Предисловие (оно же вступление)

Давным-давно произошла, однако,
история. Забыли все о ней.
А в княжестве, каком? Ну, не в Монако,
и, кажется, то был не Лихтенштейн.

Да рядом было все – неподалеку,
об этом слышал, может, кто из вас?
Пусть скажет сразу, чтобы я без толку
не начинал свой путаный рассказ.

Коль с местом действия определились,
про время так скажу - давно прошло,
следы тех дней под слоем пыли скрылись,
и сверху все бурьяном поросло.

Когда б для ясности, в пример для счета,
за десять лет по пальцу загибать,
то вы на круге третьем иль четвертом
собьетесь... И кой черт тогда считать?

Ну, словом в обозначенном мной месте,
крестьянин жил в том времени былом,
хозяйство вел, жил, в общем, честь по чести.
Не пил запоем, был не дуролом.

Он жил в селе от центра удаленном
И незаметно век свой проживал.
Знай, рожь сажал, и лён определенно.
Рожь жал, а лён потом трепал.

Не славился он рвением к работе,
и лодырем его нельзя назвать.
Таких всегда в любом селе найдете
число большое, не пересчитать.

Крестьянин тот, хоть жил не столь богато,
но крепкое хозяйство сколотил –
имел лошадку, сад, построил хату,
трех сыновей погодков он взрастил.

Тут кто-то скажет вот, мол, повторяюсь,
про трех он сыновей уже читал.
Тогда так было принято, ручаюсь,
продам, почем и сам я покупал.

По праздникам грешил он - бражку квасил,
постов он ни шиша не соблюдал.
А звали как? Допустим Афанасий!
И почудней мир имена видал.

Он не был у правительства в почете,
им лишь бы бунт никто не затевал.
Короче, миллион таких найдете!
Но, я отвлекся... и сюжет прервал.

Трех сыновей поднял! Я для порядка
хочу их имена теперь сказать:
Фрол старшим был, второй Потап, Васятка
(решил отец так младшего назвать).

Про ум скажу Фрол – разума большого
и образован, значит - голова,
Потап во всем же слушался старшёго
и на лету хватал его слова.

А вот Васятка тот не уродился,
братьёв не слушал, чем он их бесил,
учить нет денег, он и не учился,
и под придурка, знай, всегда косил.

Всех дел, что в жизни делать мог Васятка:
с гармошкой на гулянках завывать,
гонять ворон с надела, коз по грядкам,
и по кустам девчонок зажимать.

Вот внешностью Васятка прям удался,
не то, что Фрол рябой, косой Потап.
Высок был, волос в кудри завивался,
да и румян.
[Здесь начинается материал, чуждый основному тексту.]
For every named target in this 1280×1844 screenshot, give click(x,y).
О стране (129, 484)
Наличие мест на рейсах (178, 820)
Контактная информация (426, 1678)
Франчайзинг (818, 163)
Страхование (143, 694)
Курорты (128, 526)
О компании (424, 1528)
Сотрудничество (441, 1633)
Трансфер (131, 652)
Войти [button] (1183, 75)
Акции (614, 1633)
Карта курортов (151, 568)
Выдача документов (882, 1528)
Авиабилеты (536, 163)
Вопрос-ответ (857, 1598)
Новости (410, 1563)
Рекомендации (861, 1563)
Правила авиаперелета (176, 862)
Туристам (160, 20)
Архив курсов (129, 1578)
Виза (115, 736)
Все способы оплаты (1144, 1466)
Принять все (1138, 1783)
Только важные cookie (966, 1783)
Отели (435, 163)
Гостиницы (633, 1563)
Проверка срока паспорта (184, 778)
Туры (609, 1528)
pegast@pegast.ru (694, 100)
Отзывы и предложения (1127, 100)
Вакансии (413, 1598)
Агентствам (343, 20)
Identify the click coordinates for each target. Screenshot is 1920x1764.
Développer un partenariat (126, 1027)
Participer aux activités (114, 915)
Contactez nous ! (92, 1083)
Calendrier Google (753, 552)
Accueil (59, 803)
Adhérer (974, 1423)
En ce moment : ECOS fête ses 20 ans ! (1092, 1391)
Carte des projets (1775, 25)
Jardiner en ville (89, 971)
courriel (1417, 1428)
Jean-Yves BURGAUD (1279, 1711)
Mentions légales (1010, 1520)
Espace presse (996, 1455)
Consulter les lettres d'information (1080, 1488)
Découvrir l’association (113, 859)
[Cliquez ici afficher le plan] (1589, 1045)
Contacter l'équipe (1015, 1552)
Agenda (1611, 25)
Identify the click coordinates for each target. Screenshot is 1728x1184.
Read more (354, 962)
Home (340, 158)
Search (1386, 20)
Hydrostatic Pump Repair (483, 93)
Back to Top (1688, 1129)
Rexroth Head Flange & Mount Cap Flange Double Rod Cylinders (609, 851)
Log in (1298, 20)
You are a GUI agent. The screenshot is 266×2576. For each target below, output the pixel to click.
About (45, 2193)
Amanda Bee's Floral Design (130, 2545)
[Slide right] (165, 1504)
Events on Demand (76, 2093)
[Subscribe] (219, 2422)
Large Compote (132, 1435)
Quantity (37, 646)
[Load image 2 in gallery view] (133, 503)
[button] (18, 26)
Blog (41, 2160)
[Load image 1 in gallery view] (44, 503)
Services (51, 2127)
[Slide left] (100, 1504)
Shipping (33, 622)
В плечах как дедов шкап!

Красивый был, но дюже бестолковый –
в хозяйство не вникал, в дела не лез.
Братья решили - туп, как пень еловый!
Балбес, как есть, и в Африке балбес!

Коль кормишься землей – не быть богатым,
зазря Афоня жилы надрывал.
От сельского труда он стал горбатым,
хотя голодным сроду не бывал.

Вступление на этом я закончу,
им к сказке я вас тут приготовлял.
Что дальше? Тот услышит, кто захочет,
кого рассказ мой заинтриговал.

Лиц действующих в строки расставляя
увлекся я, а вы уж извелись.
Сидите, откровенно все зевая,
и разбежаться дружно собрались.

Кому почистить нос, испить водицы,
кому в затылке, может, почесать.
Расслабьтесь малость, я вам не учитель –
могу рассказ в любой момент прервать.

Себя в порядок тотчас приведите,
потом рассказ надолго заряжу
и цепь всех удивительных событий
я непременно вам перескажу.




Глава I, в которой все вроде бы должно начаться.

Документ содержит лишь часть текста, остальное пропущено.